Bahwa yang terjadi berikutnya sesungguhnya adalah imajinasi Jeffrey yang berkembang
dari natural settings yang ia dapat
dari hubungan Dorothy dan Frank. Hal
tersebut terlihat dari akhir film dimana ditunjukkan Jeffrey bangun dari tidur,
seolah-olah ia hanya bermimpi tentang kejadian kemarin-kemarin.
“Keluarga” Jeffrey
Beberapa tafsir
yang berkembang seperti kata psikoanalis Laura Mulvey dan Martin Atkinson, Blue Velvet mengandung unsur hubungan
keluarga. Di awal-awal film, terdapat adegan dimana ayah dari Jeffrey mengalami
stroke dan kemudian lumpuh, terbaring kaku di rumah sakit. Adegan ini dianggap
janggal karena tidak pernah diungkit-ungkit lagi dalam film. Seolah-olah hanya
sebagai tempelan belaka. Namun kejadian terbaringnya sang ayah yang lumpuh di
rumah sakit bisa dikaitkan dengan keseluruhan film tersebut:
- Mari menganggap
Jeffrey sebagai anak, Dorothy sebagai ibu, dan Frank sebagai ayah. Argumen
ini tidak terlalu mengada-ada karena ada adegan ketika Dorothy memang
dikira sebagai ibu dari Jeffrey oleh kekasih Sandy.
- Frank adalah
sisi “kuat” dari ayah Jeffrey yang tergolek lemah di rumah sakit. Argumen
ini juga tidak terlalu mengada-ada karena ada kemiripan fisik antara ayah
Jeffrey dan Frank!
- Jika memang
demikian adanya, maka sesungguhnya apa yang diintip oleh Jeffrey adalah
hubungan seksual antara ayah dan ibunya. Ia menikmati hal tersebut,
termasuk ketika cara bercinta mereka yang dibumbui baku hantam. Jeffrey
juga menikmati ketika ia bisa merebut kesempatan sesekali bercinta dengan
ibunya, ketika ayahnya sedang tidak ada.
- Ini bukan
sesederhana intrik antara pria-wanita pada umumnya. Ini tidak sesimpel
melihat Dorothy sebagai femme fatale.
Kecurigaan akan adanya krisis oedipal terlihat dari “tidak jelasnya”
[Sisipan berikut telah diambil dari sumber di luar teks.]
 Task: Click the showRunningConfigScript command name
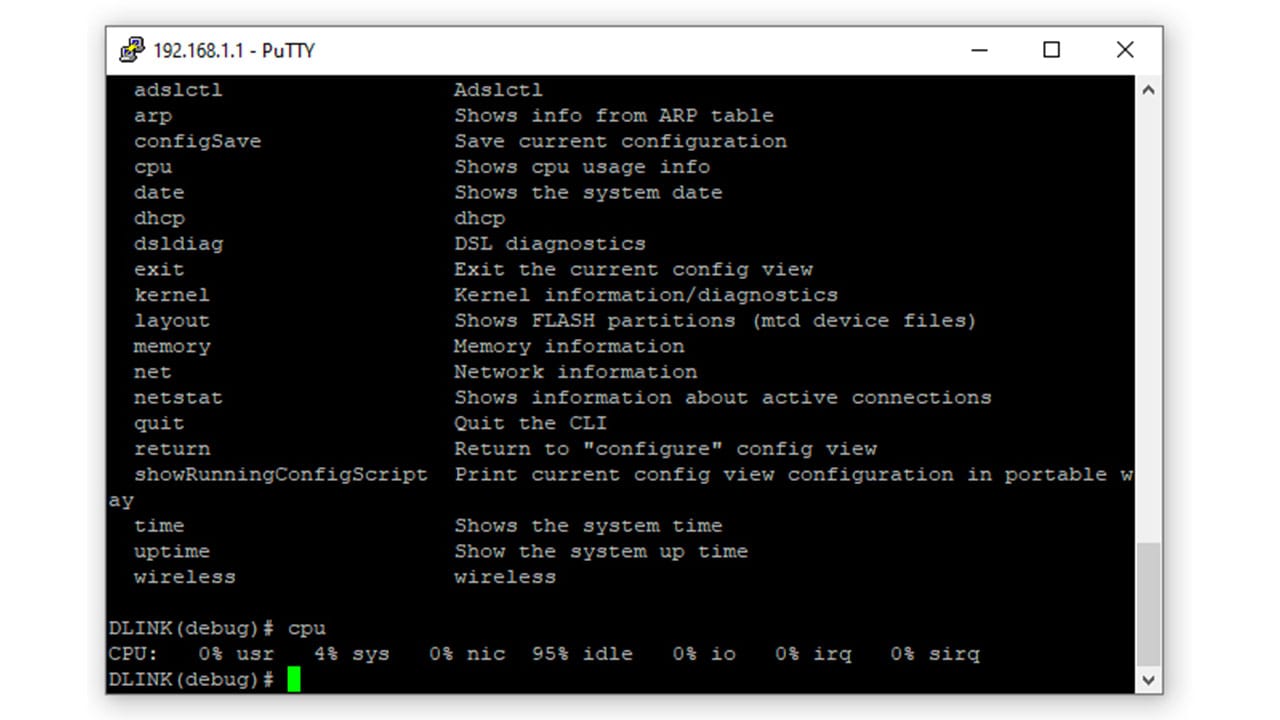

hubungan Frank dan Dorothy yang diceritakan dalam film. Dikisahkan bahwa
Frank adalah orang jahat yang menyekap anak-anak Dorothy, namun agaknya
Dorothy di sisi lain menikmati seks keras yang disajikan Frank. Ini juga
adalah simbol sisi keibuan Dorothy, bahwa di satu sisi ia merasa suami
kerapkali “menyekap” anak, di sisi lain suami itu juga memiliki kemampuan untuk
memberi kepuasan.
- Adegan awal
ketika Jeffrey menengok ayahnya yang sedang tak berdaya membawanya pada
imaji yang paling liar: Kesempatan merebut sang ibu dari ayah yang
“sekarat”. Namun Jeffrey tidak mau perjuanganya terlalu mudah, ia
menciptakan sosok Frank yang perkasa, seolah-olah ayahnya masih jaya dan
sukar untuk ditaklukkan. Disinilah kemenangan Jeffrey menjadi sempurna.